Entre satisfaction et résignation : les réactions face au vote du Conseil européen sur la fin des ventes de véhicules thermiques
Le texte adopté par les ministres de l'Environnement réunis au sein du Conseil de l'Union européenne les 27 et 28 juin 2022 ne laissait que peu de doute quant à l'issue de ce dossier mis sur la table par la Commission européenne le 14 juillet 2021, dans son pack Fit for 55.
Si une clause de revoyure en 2026 a été ajoutée au texte, tout comme une porte ouverte aux carburants de synthèse, la décision d'arrêter la vente de voitures neuves à moteur thermique sur le marché européen en 2035 est bel et bien entérinée, même si les eurodéputés doivent encore se prononcer sur le vote définitif, comme le veut le trilogue européen.

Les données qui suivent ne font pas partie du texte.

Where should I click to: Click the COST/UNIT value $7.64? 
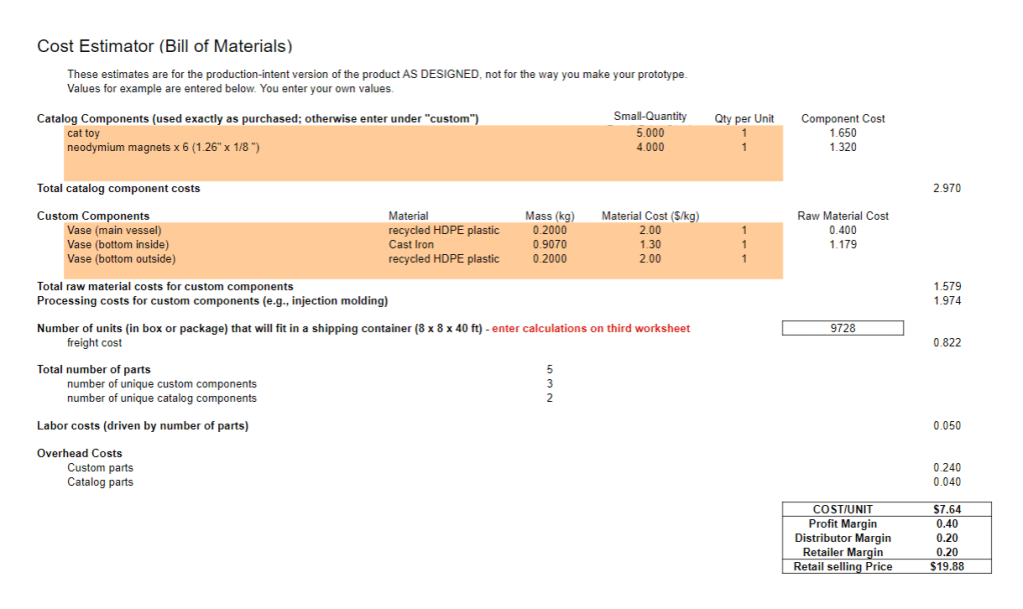(x=946, y=510)
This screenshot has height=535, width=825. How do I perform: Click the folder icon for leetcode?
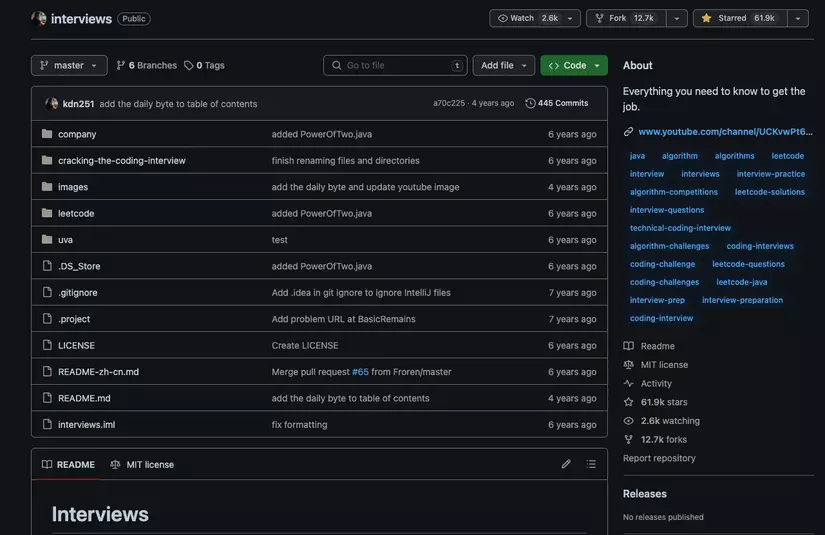(x=47, y=213)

Une adoption qui évidemment suscite de nombreuses réactions. Pour l'Acea, qui réunit seulement une partie des constructeurs automobiles depuis le départ annoncé de Stellantis, le verdict était attendu. "Les constructeurs automobiles européens ont depuis longtemps pris le virage de l'électromobilité et transforment radicalement leurs activités pour atteindre les objectifs climatiques de l'UE", annonce l'organisation dans un communiqué.
Pour autant, celle-ci réclame des garde-fous essentiels pour le respect de ces engagements. "Pour être très clair : l'industrie automobile contribuera pleinement à l'objectif d'une Europe neutre en carbone en 2050. Mais la décision du Conseil soulève des questions importantes qui n'ont pas encore trouvé de réponse, comme la manière dont l'Europe assurera un accès stratégique aux matières premières essentielles à l'e-mobilité ", a déclaré Oliver Zipse, président de l'Acea et PDG de BMW. "Si l'UE veut être un pionnier de la mobilité durable, la disponibilité de ces matériaux doit être garantie. Sinon, nous serons menacés par de nouvelles dépendances, car d'autres régions économiques se sont déjà positionnées très tôt."

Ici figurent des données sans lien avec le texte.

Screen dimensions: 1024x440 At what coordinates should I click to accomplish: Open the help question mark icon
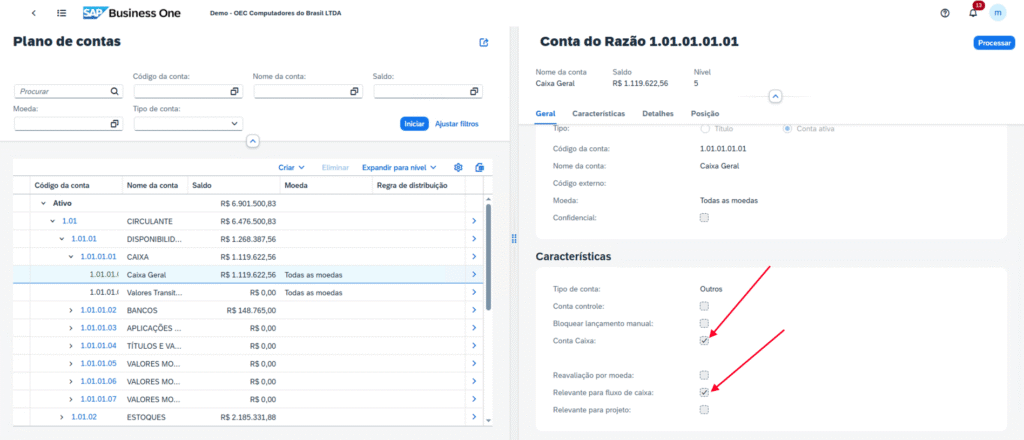pos(945,13)
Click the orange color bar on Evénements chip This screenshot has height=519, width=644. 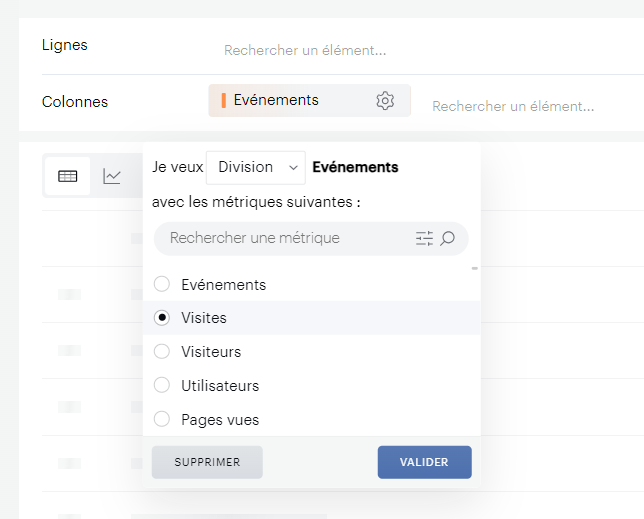pyautogui.click(x=223, y=100)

Des garanties sont ainsi attendues notamment dans un autre texte du paquet Climat de la Commission européenne toujours en cours de discussion, le règlement batteries ou Afir (règlement relatif aux infrastructures pour carburants de substitution).

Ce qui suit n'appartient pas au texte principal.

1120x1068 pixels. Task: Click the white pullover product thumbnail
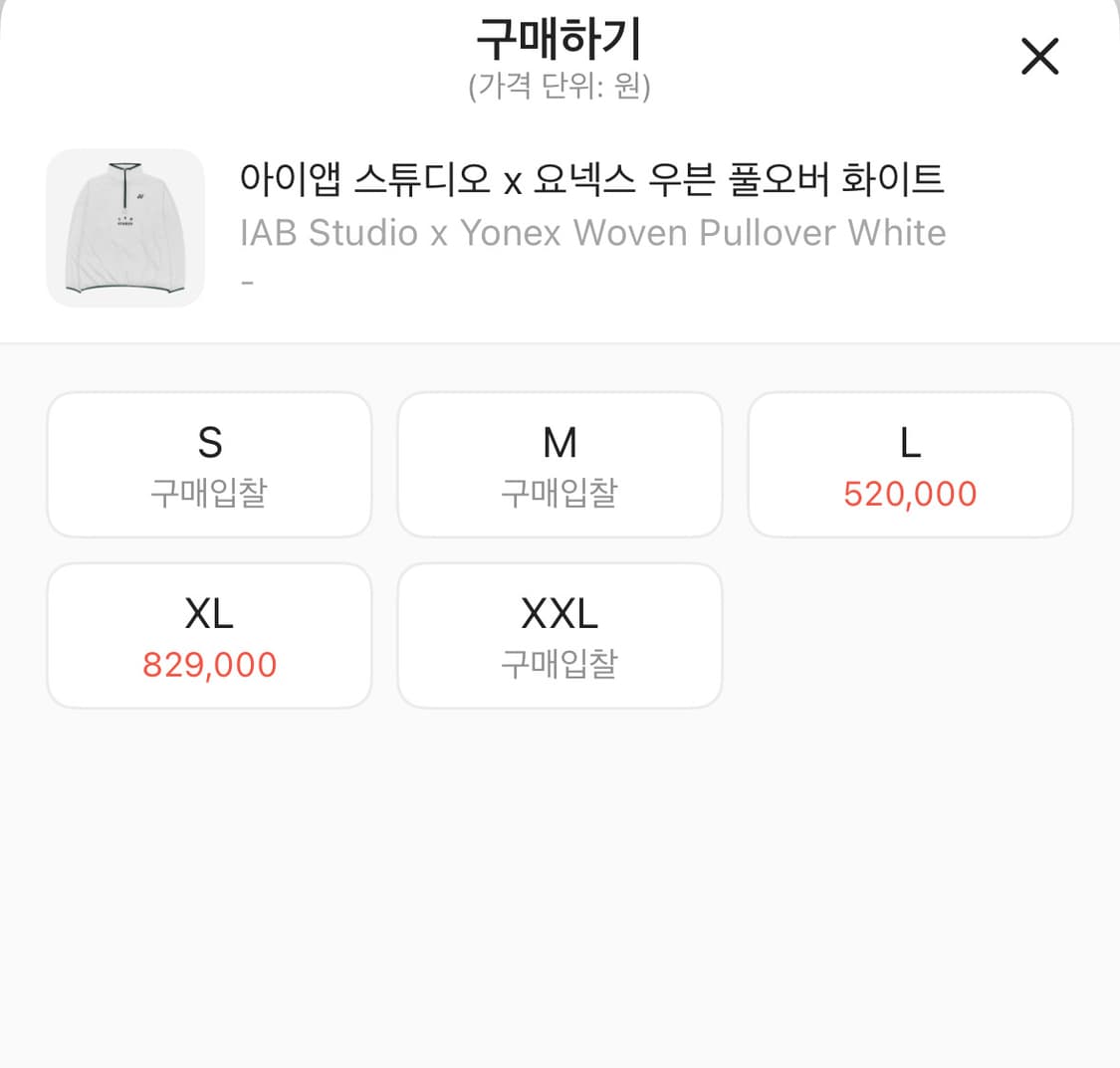click(x=125, y=228)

"Cette décision du conseil était assez largement attendue. Elle n’en reste pas moins porteuse de risques réels pour la filière au regard de l’ampleur des défis qu’elle suppose désormais : défi de l’accessibilité de tous à la mobilité en Europe – cela concerne tant l’équipement en infrastructures de recharge que les dispositifs de soutien à l’achat qui doivent être au rendez-vous d’une telle décision si l’on veut éviter de voir la classe moyenne sortir du marché automobile ; défi du soutien à l’emploi et aux entreprises impactées par une telle accélération ; défi pour la souveraineté européenne face au risque pour nos pays de dépendances accrues. Ces défis sont d’autant plus considérables s’agissant des VUL pour lesquels on aurait pu attendre un régime différencié et adapté aux spécificités de ce marché", indique-t-on à la PFA.
Une excellente nouvelle pour T&E
Évidemment le malheur des uns fait le bonheur des autres. L'ONG Transport & Environment, dont le lobbying a été très actif sur ce dossier, se frotte les mains. "C'est la fin de la partie pour le moteur à combustion interne en Europe. Cette décision brise l'emprise de l'industrie pétrolière sur les transports et donne à l'Europe une chance de décarbonation d'ici 2050. Cette nuit, les gouvernements européens ont pris la décision historique de mettre fin à la vente de voitures thermiques. C'est une excellente nouvelle pour le climat, la présidence française à su tenir bon face aux sirènes des lobbies et fixe un cap clair pour l'industrie" a notamment indiqué Marie Chéron, responsable des politiques véhicules pour T&E France.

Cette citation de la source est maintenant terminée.